Video Demo: https://youtu.be/s9P7w3_Ljcc

<a name="visualization-technique"></a>
### Visualization Technique

In this dashboard, I will use a combination of 4 visualziation types - line chart, bar chart, scatter plot, and box plot to explore the [EPA Auto MPG](https://www.fueleconomy.gov/feg/download.shtml) dataset. These visualizations are designed to work in tandem to answer different questions about fuel efficiency trends and influencing factors across vehicle makes, regions, and configurations. 
- **Line charts** are very effective at highlighting temporal trends (changes or patterns over a period of time). In this dashboard, the line chart illustrates how average fuel economy (combined MPG) has changed over the model years, making it easier to spot long-term trends and shifts based on regulatory impacts or technological advancements. This can help users explore which regions are improving faster than others.
- **Bar charts** excel at making it easier to compare categories side-by-side, allowing for the ability to highlight categorial differences. Here, the bar chart highlights the top 20 automotive brands vs highest average combined MPG, grouped by region. This allows for direct brand-level comparisions that help indentify which automaker produces the most fuel-efficient vehicles. This chart can be dynamically filtered by what the user selects for cylinders, fuel type, and region. This allows for more in depth side-by-side comparisons between automakers.
- **Scatter plots** are ideal for examining relationships between two continuous variables to uncover patterns and outliers that might not be apparent in aggregated data. In this assignment, the scatter plot displays engine displacement (L) and combined MPG grouped by region. This can help the user examine how engine size correlates with fuel economy. This type of visualation also allows for a hover over feature that will allow users to see specific model names and years adding more depth to the analysis.
- **Box plots** are powerful for summarizing the distribution, spread, and outliers within categories. The box plot in this dashboard will summarize combined MPG distributions across engine size (number of cylinders), broken down by region. This allows for the comparsion of fuel efficiency by engine size.

Each of these visualizations play a distinct role, and together they provide a multi-dimensional view of the data. A Line plot captures trends over time, the bar chart compares averages across categories, scatter plot explores the relationships and trade-offs between variables, and the box plot highlights variability and typical values across groups. In this dashboard, they form a cohesive analytical tool where users can go from high-level overview (trends) to automaker specific details, and engineering-related comparisons.

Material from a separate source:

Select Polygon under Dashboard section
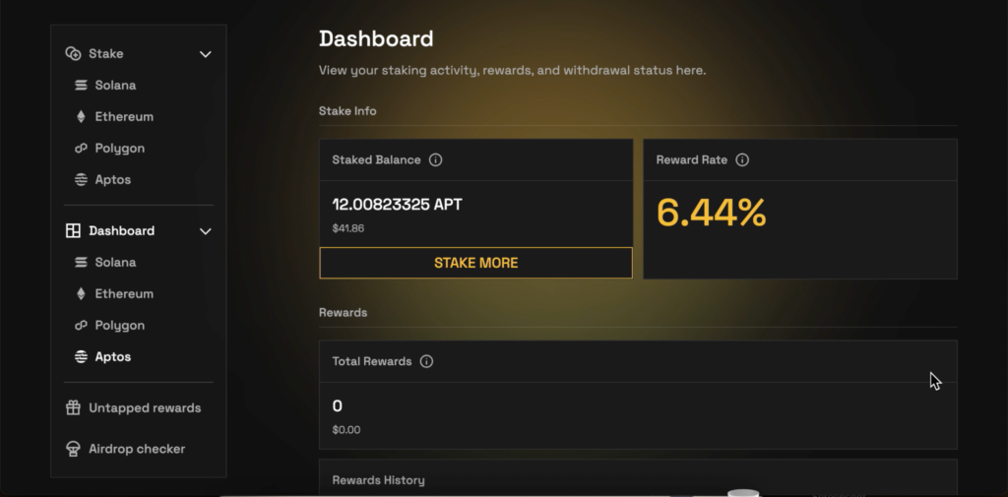Viewport: 1008px width, 497px height. coord(120,325)
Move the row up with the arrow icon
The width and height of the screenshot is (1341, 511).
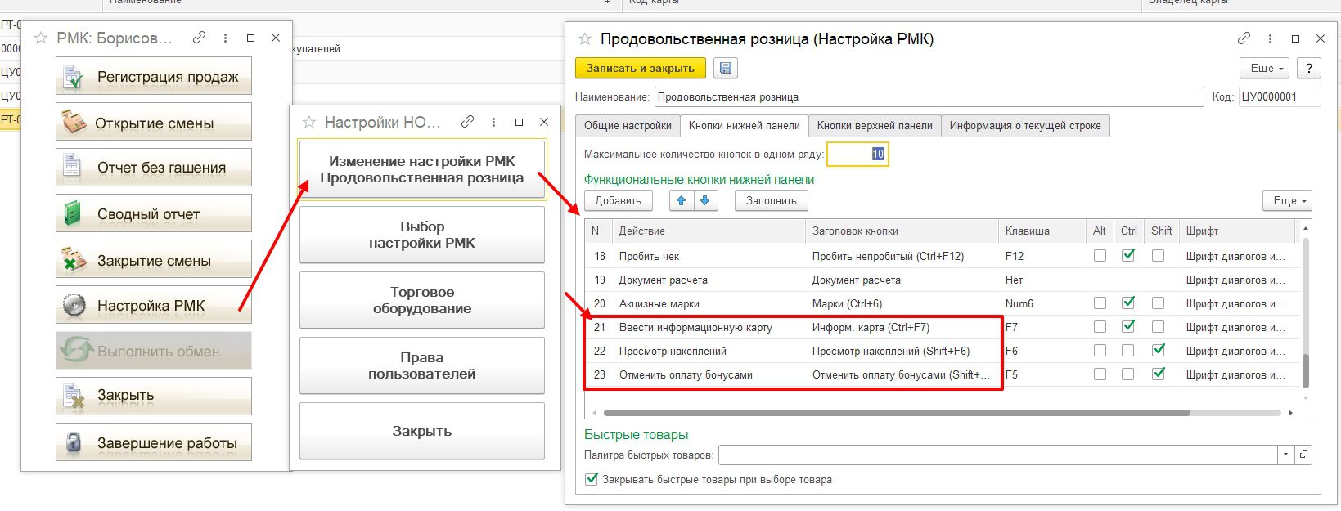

The dashboards interactvity will incorporate three widget filters for region, fuel type, and engine size (number of cylinders). The ability to dynamically and simulaneously control all visualtions allows users to compare datasets consistently across charts. This turns static plots into an exploratory tool that adapts to sepcific questions a user wants to answer, making the dashboard both informative and engaging.

<a name="visualization-library"></a>
### Visualization Library

For this assignment, I will be using Plotly Express for creating interactive visualizations and Panel to build the interactive dashboard along side with Pandas for data wrangling. 

[Panel](https://panel.holoviz.org/), developed by the [HoloViz](https://panel.holoviz.org/about/people.html) team, is also an opened sourced libraray that allows for the ability to build interactive dashboards directly in Jupyter Notebooks. It supports a wide range of interactive widgets, such as checkboxes and selectors, that allows the user to filter and explore the data dynamically. Panel uses the reactive programming model via @pn.depends decorator that enables the dashboard to automatically update visualizations when the users changes input values. Lastly, it allows for flexiable layout management through Rows, Columns, Tabs, and Grids and integrates smoothly with Plotly and other Python plotting libraries such as Seaborn.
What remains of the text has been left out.